↓↓↓
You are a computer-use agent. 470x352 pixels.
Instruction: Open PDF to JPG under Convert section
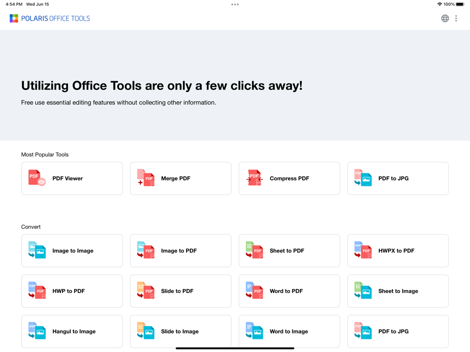tap(398, 331)
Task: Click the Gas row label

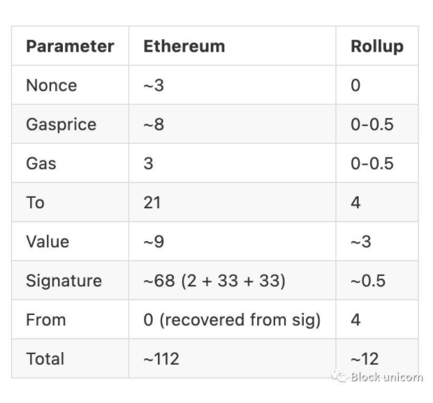Action: click(41, 164)
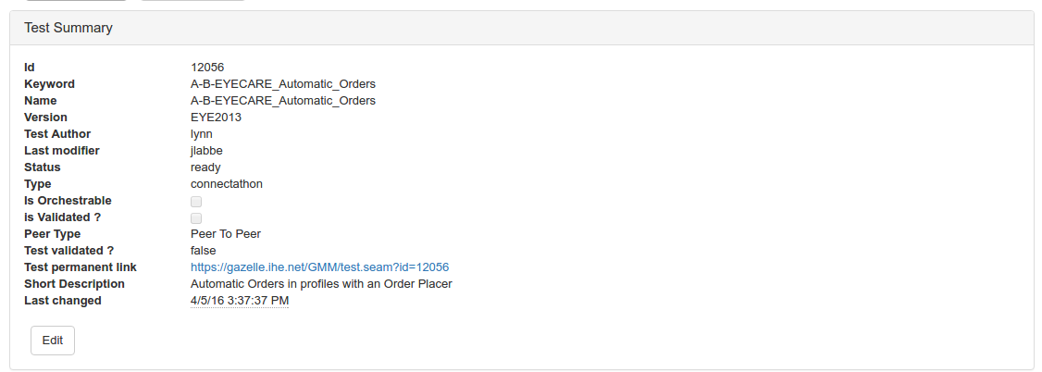The height and width of the screenshot is (372, 1042).
Task: Click the Test permanent link field label
Action: point(80,267)
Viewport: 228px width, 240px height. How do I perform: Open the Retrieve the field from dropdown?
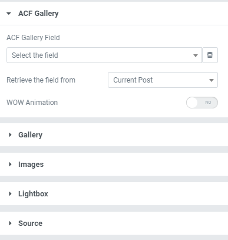[x=163, y=80]
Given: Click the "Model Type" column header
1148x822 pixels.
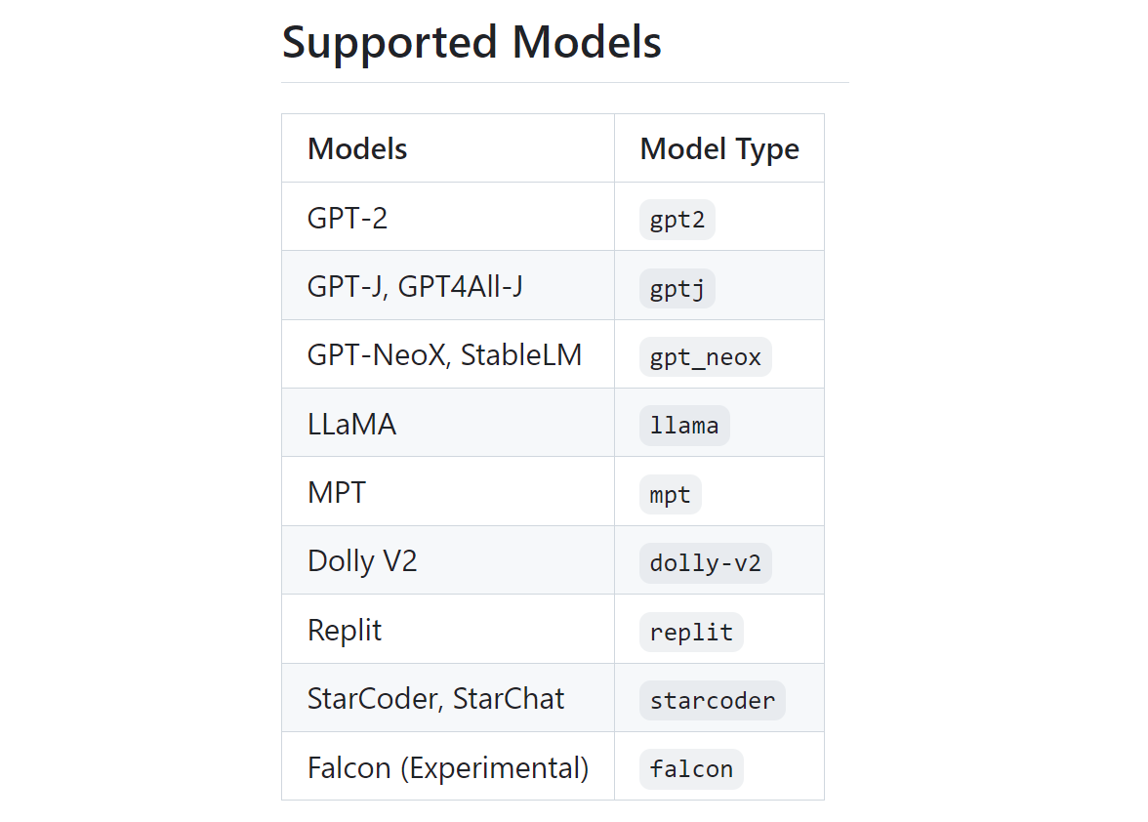Looking at the screenshot, I should [x=719, y=148].
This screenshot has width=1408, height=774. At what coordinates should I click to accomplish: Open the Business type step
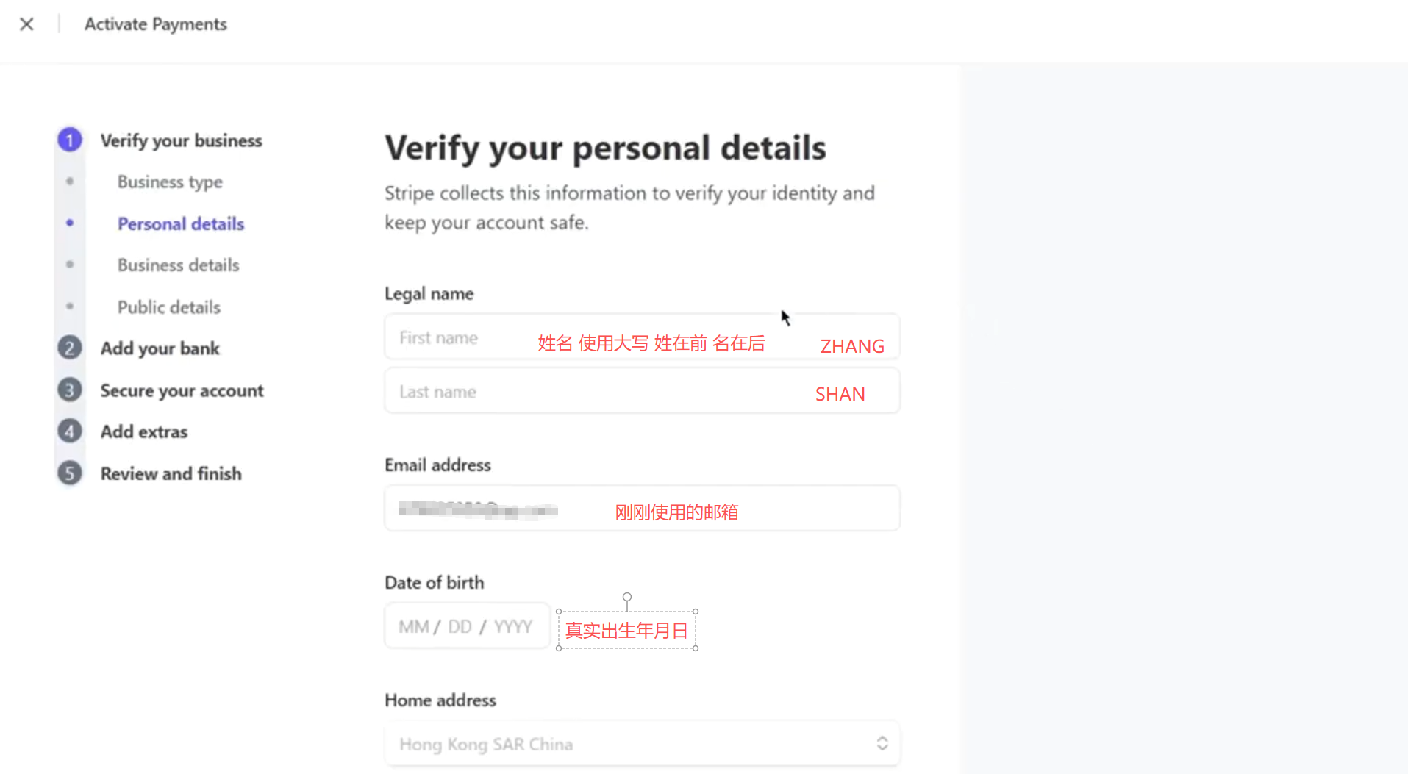click(170, 182)
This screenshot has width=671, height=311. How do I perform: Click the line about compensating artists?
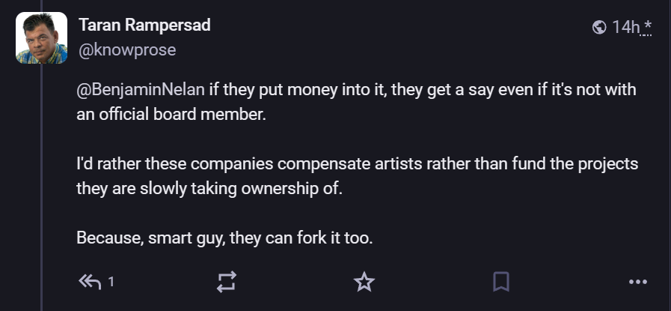point(358,164)
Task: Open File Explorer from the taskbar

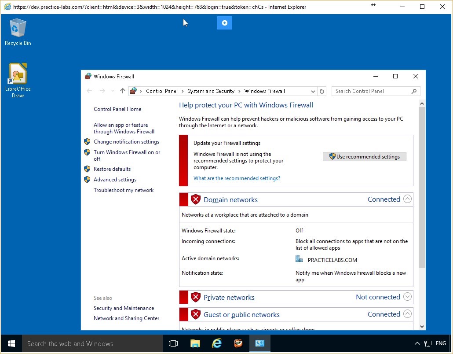Action: [x=195, y=343]
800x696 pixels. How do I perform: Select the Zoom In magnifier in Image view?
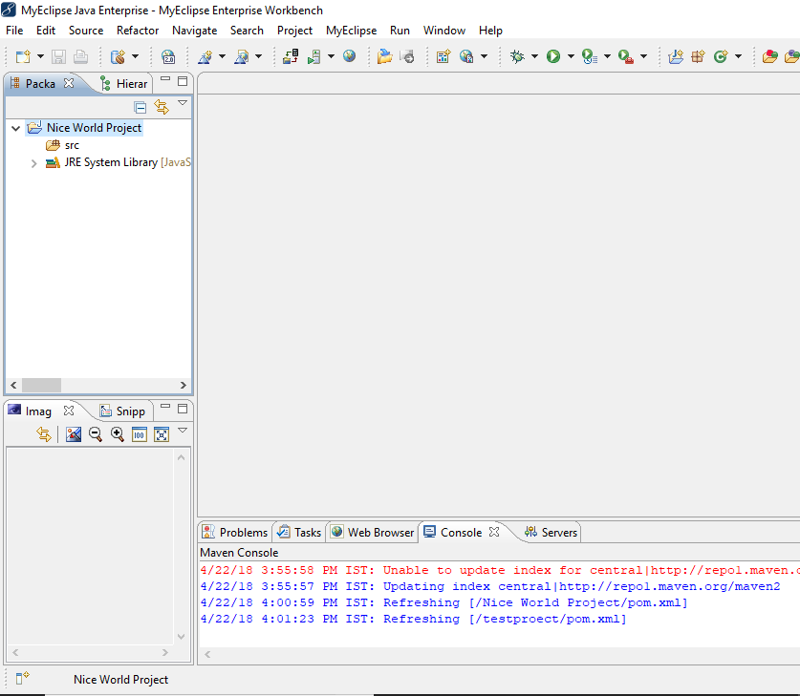tap(118, 435)
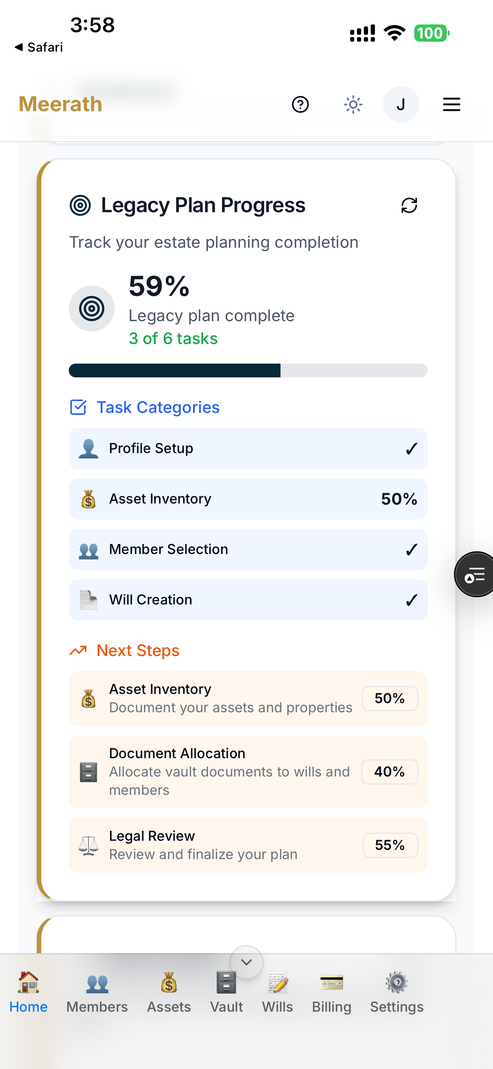Select the Member Selection task row
This screenshot has height=1069, width=493.
248,549
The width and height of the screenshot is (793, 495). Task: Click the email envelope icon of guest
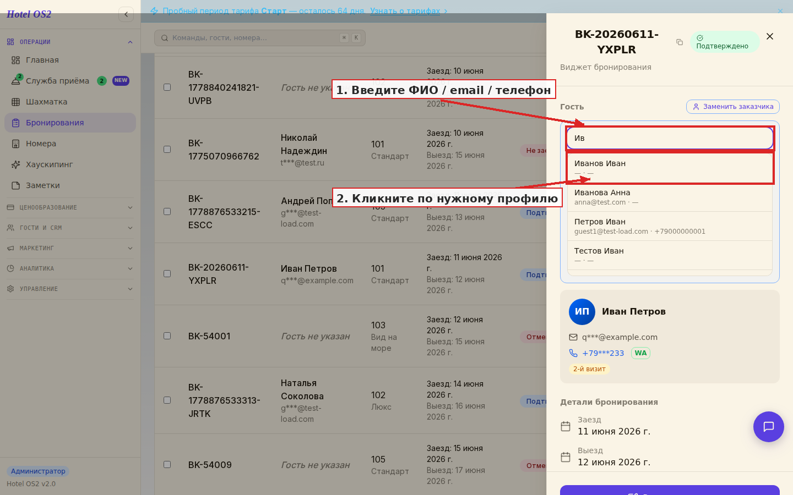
↑↑↑
(Problem statement) Everything from the line with "800x696 pixels. How" through the final line of the material is to be returned exactly, both ends included, apart from the pictures.

(Result for this exercise)
800x696 pixels. How do I perform: Select the Zoom In magnifier in Image view?
tap(118, 435)
Select the Member Selection task row
This screenshot has height=1069, width=493.
248,549
The width and height of the screenshot is (793, 495). Task: Click the email envelope icon of guest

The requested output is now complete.